Problem description:
Reproduce word for word the passage of the mailing-list reply about handling missing data, from "Tue Mar 3 11:16:54" up to and including "via a package.".

Source passage:

[R-sig-ME] Best way to handle missing data?

Tue Mar 3 11:16:54 CET 2015

With MI, you do indeed average parameter estimates across the imputed datasets. And the way the SE for such an average is computed takes into consideration not only the variance of the estimate conditional on a particular dataset but also the variability across datasets. That's in fact the entire point of doing the imputation multiple times.

See, for example: http://sites.stat.psu.edu/~jls/mifaq.html#howto

One can apply that principle to any parameter estimate, even if this computation is not automated for particular models via a package.

Best,
Wolfgang

> -----Original Message-----
> From: R-sig-mixed-models [mailto:r-sig-mixed-models-bounces at r-
> project.org] On Behalf Of Joseph Bulbulia
> Sent: Monday, March 02, 2015 13:04
> To: David Duffy
> Cc: r-sig-mixed-models at r-project.org
> Subject: Re: [R-sig-ME] Best way to handle missing data?

Source data:
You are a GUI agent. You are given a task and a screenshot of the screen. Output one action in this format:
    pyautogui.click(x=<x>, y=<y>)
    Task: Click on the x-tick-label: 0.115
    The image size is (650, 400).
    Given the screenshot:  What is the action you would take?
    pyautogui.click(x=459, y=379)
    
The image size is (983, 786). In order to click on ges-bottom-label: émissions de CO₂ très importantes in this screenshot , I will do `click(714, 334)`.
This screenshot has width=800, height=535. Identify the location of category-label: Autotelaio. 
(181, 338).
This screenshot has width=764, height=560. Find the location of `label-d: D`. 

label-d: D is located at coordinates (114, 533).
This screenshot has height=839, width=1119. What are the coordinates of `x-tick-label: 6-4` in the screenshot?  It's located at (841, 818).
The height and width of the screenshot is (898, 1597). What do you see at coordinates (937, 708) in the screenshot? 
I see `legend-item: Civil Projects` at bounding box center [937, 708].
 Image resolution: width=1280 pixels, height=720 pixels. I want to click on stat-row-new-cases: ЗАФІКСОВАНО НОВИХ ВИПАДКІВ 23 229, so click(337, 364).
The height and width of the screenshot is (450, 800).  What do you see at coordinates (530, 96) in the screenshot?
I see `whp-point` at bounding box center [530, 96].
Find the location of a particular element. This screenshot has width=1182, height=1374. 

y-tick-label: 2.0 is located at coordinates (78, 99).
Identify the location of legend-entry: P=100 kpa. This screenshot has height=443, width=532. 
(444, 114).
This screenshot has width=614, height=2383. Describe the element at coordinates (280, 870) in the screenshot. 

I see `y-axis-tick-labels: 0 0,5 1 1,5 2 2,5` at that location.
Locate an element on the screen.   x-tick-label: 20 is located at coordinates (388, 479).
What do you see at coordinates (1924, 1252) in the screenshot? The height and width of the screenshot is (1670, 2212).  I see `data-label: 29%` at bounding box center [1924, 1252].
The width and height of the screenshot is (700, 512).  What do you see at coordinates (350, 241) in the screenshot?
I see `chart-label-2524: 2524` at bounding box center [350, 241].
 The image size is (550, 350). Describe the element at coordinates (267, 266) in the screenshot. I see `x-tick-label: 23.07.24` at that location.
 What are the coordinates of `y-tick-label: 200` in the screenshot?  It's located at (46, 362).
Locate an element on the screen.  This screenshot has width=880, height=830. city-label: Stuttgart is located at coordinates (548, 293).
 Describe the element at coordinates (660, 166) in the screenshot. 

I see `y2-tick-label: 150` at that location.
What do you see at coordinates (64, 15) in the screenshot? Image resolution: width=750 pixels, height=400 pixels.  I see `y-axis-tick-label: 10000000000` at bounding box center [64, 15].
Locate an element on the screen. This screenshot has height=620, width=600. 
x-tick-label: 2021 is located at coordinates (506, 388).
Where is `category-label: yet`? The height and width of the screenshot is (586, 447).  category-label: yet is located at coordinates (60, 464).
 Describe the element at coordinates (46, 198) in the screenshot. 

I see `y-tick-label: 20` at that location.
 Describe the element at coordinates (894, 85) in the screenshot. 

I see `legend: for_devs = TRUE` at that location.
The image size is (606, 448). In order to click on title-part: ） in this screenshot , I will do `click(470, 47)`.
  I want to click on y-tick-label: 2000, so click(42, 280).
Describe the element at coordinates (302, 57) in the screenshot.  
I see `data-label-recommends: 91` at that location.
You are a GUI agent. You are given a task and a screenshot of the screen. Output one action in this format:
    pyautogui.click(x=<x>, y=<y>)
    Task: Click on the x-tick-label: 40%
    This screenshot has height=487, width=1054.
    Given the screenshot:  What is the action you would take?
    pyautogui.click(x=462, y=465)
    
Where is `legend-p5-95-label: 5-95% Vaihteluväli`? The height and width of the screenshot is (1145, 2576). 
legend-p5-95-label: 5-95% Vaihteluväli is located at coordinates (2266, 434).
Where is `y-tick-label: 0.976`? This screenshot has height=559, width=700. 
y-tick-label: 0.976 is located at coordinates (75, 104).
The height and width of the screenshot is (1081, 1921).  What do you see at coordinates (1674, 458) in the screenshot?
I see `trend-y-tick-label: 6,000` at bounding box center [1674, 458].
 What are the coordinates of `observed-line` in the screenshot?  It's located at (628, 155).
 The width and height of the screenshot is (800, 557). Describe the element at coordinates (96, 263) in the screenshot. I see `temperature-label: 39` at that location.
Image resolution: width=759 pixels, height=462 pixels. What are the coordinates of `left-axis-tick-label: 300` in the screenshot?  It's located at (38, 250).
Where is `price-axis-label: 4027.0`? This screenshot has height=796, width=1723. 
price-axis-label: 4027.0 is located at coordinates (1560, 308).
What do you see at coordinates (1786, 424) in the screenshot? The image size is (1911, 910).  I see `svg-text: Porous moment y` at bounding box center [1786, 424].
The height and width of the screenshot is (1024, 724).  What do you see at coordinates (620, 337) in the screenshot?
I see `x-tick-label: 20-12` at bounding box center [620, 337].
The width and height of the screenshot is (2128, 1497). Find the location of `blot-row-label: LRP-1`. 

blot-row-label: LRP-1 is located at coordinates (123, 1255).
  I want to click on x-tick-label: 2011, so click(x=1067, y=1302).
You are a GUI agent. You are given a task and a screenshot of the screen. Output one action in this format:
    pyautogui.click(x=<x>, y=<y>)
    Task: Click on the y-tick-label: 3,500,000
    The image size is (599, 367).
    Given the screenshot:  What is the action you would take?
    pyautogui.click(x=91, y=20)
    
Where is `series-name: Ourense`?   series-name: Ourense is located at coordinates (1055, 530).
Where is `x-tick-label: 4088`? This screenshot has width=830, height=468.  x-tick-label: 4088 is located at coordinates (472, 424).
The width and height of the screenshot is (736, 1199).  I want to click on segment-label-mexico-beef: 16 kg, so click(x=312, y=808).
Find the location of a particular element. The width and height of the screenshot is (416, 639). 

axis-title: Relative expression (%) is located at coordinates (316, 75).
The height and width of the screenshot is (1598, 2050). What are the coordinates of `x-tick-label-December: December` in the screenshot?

Answer for the task:
Tue Mar 3 11:16:54 CET 2015

With MI, you do indeed average parameter estimates across the imputed datasets. And the way the SE for such an average is computed takes into consideration not only the variance of the estimate conditional on a particular dataset but also the variability across datasets. That's in fact the entire point of doing the imputation multiple times.

See, for example: http://sites.stat.psu.edu/~jls/mifaq.html#howto

One can apply that principle to any parameter estimate, even if this computation is not automated for particular models via a package.